The support for openstack has been added in the v0.9.14 version of the claudie templates.

    - name: ovh-1
      providerType: openstack
      templates:
        repository: "https://github.com/berops/claudie-config"
        tag: v0.9.14
        path: "templates/terraformer/openstack"
      secretRef:
        name: ovh-secret
        namespace: e2e-secrets

Assets 6

13 Sep 15:04

Despire

v0.9.13

159b095

v0.9.13

What's Changed

Concurrency limits are now configurable #1838
Autoscaled nodepools are now limited to 256 nodes #1839
Metadata secret will now be updated after node deletion #1841
Builder TTL has been made configurable via the BUILDER_TTL env, with a default value of 2 hours #1850

Bug fixes

Prometheus metric for currently deleted nodes has been fixed #1849

Assets 6

19 Aug 09:12

Despire

v0.9.12

b9efabf

v0.9.12

What's Changed

Retries were added to reading the output from OpenTofu, which could occasionally fail. #1824
Increased concurrency limits to decrease the build time of larger clusters.

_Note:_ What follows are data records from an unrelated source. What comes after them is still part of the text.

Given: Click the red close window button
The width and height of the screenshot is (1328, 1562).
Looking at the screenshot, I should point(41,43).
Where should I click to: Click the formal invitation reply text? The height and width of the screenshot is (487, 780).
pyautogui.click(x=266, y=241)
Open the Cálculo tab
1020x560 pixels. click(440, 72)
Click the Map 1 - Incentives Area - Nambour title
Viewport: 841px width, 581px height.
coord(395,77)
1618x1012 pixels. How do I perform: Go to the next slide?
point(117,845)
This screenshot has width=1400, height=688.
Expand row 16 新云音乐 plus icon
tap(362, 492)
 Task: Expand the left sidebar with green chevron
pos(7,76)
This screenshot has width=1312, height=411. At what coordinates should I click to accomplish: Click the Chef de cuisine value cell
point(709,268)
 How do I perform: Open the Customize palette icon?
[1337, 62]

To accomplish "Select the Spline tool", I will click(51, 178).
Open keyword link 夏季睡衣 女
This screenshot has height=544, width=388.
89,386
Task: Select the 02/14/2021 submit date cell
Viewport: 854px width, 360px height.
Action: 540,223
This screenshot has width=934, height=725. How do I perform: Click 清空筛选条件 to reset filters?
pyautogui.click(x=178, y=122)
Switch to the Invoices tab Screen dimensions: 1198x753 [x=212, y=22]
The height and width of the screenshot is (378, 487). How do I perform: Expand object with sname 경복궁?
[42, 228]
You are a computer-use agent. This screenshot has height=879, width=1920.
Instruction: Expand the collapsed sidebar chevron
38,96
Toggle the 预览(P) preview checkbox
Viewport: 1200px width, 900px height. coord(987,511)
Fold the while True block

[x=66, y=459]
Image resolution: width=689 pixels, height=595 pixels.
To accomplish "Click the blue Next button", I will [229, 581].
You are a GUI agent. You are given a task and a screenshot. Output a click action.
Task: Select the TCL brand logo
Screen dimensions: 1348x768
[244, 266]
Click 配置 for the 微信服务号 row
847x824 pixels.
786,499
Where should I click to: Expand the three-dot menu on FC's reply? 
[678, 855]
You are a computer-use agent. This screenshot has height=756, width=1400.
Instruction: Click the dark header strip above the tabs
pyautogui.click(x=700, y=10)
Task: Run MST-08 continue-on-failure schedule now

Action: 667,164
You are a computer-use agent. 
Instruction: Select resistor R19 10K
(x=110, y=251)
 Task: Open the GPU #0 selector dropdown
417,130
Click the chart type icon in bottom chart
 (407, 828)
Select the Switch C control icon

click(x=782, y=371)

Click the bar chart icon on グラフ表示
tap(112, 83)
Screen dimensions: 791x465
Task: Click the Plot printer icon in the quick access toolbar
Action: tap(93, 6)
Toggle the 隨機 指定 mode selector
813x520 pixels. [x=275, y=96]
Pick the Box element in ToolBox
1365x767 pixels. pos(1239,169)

This change also affects Claudie's memory requirements, which should fit within 8 GB. #1819
For autoscaled events, Terraformer will now skip refreshing the LoadBalancers and DNS infrastructure, if present. #1830

Assets 6

04 Aug 16:31

Despire

v0.9.11

b285ee4

v0.9.11

What's Changed

READ ME: A lot of core changes are made in this release, before updating an already deployed Claudie instance, make sure you have working backups of your kuberentes clusters

InputManifest was extended to also include a NoProxy list in the proxy settings to bypass the proxy for the listed endpoints, if used. #1745

kubernetes:
    clusters:
      - name: proxy-example
        version: "1.30.0"
        network: 192.168.2.0/24
        installationProxy:
            mode: "on"
            noProxy: ".suse.com"

Update kubeone to 1.10 #1749
Migrate to OpenTofu v1.6.2 from terraform v1.5.7 #1755

READ ME: OpenTofu 1.6.2 is compatible with the previosly used Terraform version 1.5.7, while claudie will take care of the update, make sure you have working backups if you are updating an already deployed Claudie instance, in case of a disaster scenario
Add sprig to all templates used within claudie #1768
Builder will now support faster termination and wait only on the current task being processed instead of the whole workflow #1770
Claudie will now support proper HA DNS Loadbalancing #1777

This feature will be available with the latest claudie templates v0.9.11

READ ME: for already deployed Claudie instances, if you used Cloudflare as a provider you will need to update your secret to also include the Accound ID the token was created for.
NGINX was replaced by Envoy on Loadbalancers. #1735

READ ME: If you update an already deployed Claudie instance, this is a one time update that will introduce a small downtime of the services while NGINX is being replaced with Envoy.
Upgraded all terraform providers to the latest possible version that still supports the claudie templates version v0.9.8 #1782
Claudie will now perform a rollout restart for the NVIDIA GPU operator daemonset as part of the workflow, which overwrites the /etc/containerd/config.yml. #1790

Bug fixes

Return partially updated state instead of always defaulting to current state after error in deletion #1793
Restarting SSH session after updating environmnet variables, is now part of the ansible workflow, which previosly caused issue in which the updated environment variables were not reflected in a re-used SSH connection #1792
Fixed a memory leak in the autoscaler service. #1787

Assets 6

09 Apr 15:04

Despire

v0.9.10

926f566

v0.9.10

What's Changed

Decrease the amount of retries for cleanup of static nodes during deletion from 4 to 2 #1729

Bug fixes

Fix panic when deleting clusters with static nodes for which DNS was not built correctly #1724
Fix propagation of desired state from operator to manager service #1726
Fix multiple HTTP proxy environment variables present in /etc/environment #1727
Fix partial DNS apply, which would left part of the infrastructure untracked #1728

Assets 6

01 Apr 12:25

Despire

v0.9.9

530b7a5

v0.9.9

What's Changed

General maintenance release, updated dependencies used by Claudie #1709
Upgrading Longhorn from version 1.7.0 to version 1.8.1 #1709

After upgrading Longhorn to the newer version, some pods of the old and new versions will coexist if your cluster uses a PVC that uses the Longhorn storage class (which is the default), as they would reference the old v1.7.0.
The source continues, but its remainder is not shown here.